### Exercise brief:
Can you rewrite these records with every "Viewport" swapped for "Display" and everything else left unchanged?

### Provided data:
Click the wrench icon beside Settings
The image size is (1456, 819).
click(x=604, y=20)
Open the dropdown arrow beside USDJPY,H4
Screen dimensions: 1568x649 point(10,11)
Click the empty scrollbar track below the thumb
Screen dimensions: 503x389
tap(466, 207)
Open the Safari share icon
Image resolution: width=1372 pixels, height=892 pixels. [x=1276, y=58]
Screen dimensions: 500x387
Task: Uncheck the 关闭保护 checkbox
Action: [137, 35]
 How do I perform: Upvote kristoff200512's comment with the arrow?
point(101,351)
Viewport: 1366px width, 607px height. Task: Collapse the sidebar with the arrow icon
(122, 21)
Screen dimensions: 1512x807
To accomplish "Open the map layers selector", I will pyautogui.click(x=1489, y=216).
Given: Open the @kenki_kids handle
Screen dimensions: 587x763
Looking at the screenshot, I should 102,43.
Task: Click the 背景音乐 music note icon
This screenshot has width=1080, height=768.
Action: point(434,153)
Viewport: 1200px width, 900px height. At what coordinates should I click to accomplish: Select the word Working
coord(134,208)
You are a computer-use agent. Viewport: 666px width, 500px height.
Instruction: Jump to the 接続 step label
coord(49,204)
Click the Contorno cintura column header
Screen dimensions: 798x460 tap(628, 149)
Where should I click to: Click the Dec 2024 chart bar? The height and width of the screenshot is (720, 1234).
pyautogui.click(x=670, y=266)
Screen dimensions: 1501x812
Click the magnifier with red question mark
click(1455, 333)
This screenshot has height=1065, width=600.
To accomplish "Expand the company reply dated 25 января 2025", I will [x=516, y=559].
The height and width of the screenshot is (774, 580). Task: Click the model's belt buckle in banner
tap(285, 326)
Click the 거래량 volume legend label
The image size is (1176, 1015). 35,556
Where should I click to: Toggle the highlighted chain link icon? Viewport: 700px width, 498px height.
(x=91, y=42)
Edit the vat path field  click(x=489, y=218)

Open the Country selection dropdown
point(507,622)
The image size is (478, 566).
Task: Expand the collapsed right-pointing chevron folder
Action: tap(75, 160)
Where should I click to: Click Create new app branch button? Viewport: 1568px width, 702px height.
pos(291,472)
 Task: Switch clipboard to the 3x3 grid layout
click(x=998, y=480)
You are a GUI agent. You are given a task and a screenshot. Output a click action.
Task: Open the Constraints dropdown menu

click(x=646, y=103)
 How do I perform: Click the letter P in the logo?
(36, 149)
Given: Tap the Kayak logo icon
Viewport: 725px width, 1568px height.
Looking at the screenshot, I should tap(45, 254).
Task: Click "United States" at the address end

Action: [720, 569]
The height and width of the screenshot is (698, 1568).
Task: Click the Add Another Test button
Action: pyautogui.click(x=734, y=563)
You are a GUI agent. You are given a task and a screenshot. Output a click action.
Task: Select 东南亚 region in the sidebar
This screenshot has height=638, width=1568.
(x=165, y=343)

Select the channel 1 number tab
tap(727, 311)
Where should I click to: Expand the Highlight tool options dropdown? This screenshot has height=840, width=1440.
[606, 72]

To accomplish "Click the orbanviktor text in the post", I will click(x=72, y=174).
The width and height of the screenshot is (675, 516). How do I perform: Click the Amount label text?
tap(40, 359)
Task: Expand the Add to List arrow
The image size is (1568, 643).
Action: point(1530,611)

### Solution:
Click the wrench icon beside Settings
The image size is (1456, 819).
click(x=604, y=20)
Open the dropdown arrow beside USDJPY,H4
Screen dimensions: 1568x649 point(10,11)
Click the empty scrollbar track below the thumb
Screen dimensions: 503x389
tap(466, 207)
Open the Safari share icon
Image resolution: width=1372 pixels, height=892 pixels. [x=1276, y=58]
Screen dimensions: 500x387
Task: Uncheck the 关闭保护 checkbox
Action: [137, 35]
 How do I perform: Upvote kristoff200512's comment with the arrow?
point(101,351)
Display: 1366px width, 607px height. Task: Collapse the sidebar with the arrow icon
(122, 21)
Screen dimensions: 1512x807
To accomplish "Open the map layers selector", I will pyautogui.click(x=1489, y=216).
Given: Open the @kenki_kids handle
Screen dimensions: 587x763
Looking at the screenshot, I should 102,43.
Task: Click the 背景音乐 music note icon
This screenshot has width=1080, height=768.
Action: point(434,153)
Display: 1200px width, 900px height. At what coordinates should I click to accomplish: Select the word Working
coord(134,208)
You are a computer-use agent. Display: 666px width, 500px height.
Instruction: Jump to the 接続 step label
coord(49,204)
Click the Contorno cintura column header
Screen dimensions: 798x460 tap(628, 149)
Where should I click to: Click the Dec 2024 chart bar? The height and width of the screenshot is (720, 1234).
pyautogui.click(x=670, y=266)
Screen dimensions: 1501x812
Click the magnifier with red question mark
click(1455, 333)
This screenshot has height=1065, width=600.
To accomplish "Expand the company reply dated 25 января 2025", I will [x=516, y=559].
The height and width of the screenshot is (774, 580). Task: Click the model's belt buckle in banner
tap(285, 326)
Click the 거래량 volume legend label
The image size is (1176, 1015). 35,556
Where should I click to: Toggle the highlighted chain link icon? Display: 700px width, 498px height.
(x=91, y=42)
Edit the vat path field  click(x=489, y=218)

Open the Country selection dropdown
point(507,622)
The image size is (478, 566).
Task: Expand the collapsed right-pointing chevron folder
Action: tap(75, 160)
Where should I click to: Click Create new app branch button? Display: 1568px width, 702px height.
pos(291,472)
 Task: Switch clipboard to the 3x3 grid layout
click(x=998, y=480)
You are a GUI agent. You are given a task and a screenshot. Output a click action.
Task: Open the Constraints dropdown menu

click(x=646, y=103)
 How do I perform: Click the letter P in the logo?
(36, 149)
Given: Tap the Kayak logo icon
Display: 725px width, 1568px height.
Looking at the screenshot, I should tap(45, 254).
Task: Click "United States" at the address end

Action: [720, 569]
The height and width of the screenshot is (698, 1568).
Task: Click the Add Another Test button
Action: pyautogui.click(x=734, y=563)
You are a GUI agent. You are given a task and a screenshot. Output a click action.
Task: Select 东南亚 region in the sidebar
This screenshot has height=638, width=1568.
(x=165, y=343)

Select the channel 1 number tab
tap(727, 311)
Where should I click to: Expand the Highlight tool options dropdown? This screenshot has height=840, width=1440.
[606, 72]

To accomplish "Click the orbanviktor text in the post", I will click(x=72, y=174).
The width and height of the screenshot is (675, 516). How do I perform: Click the Amount label text?
tap(40, 359)
Task: Expand the Add to List arrow
The image size is (1568, 643).
Action: point(1530,611)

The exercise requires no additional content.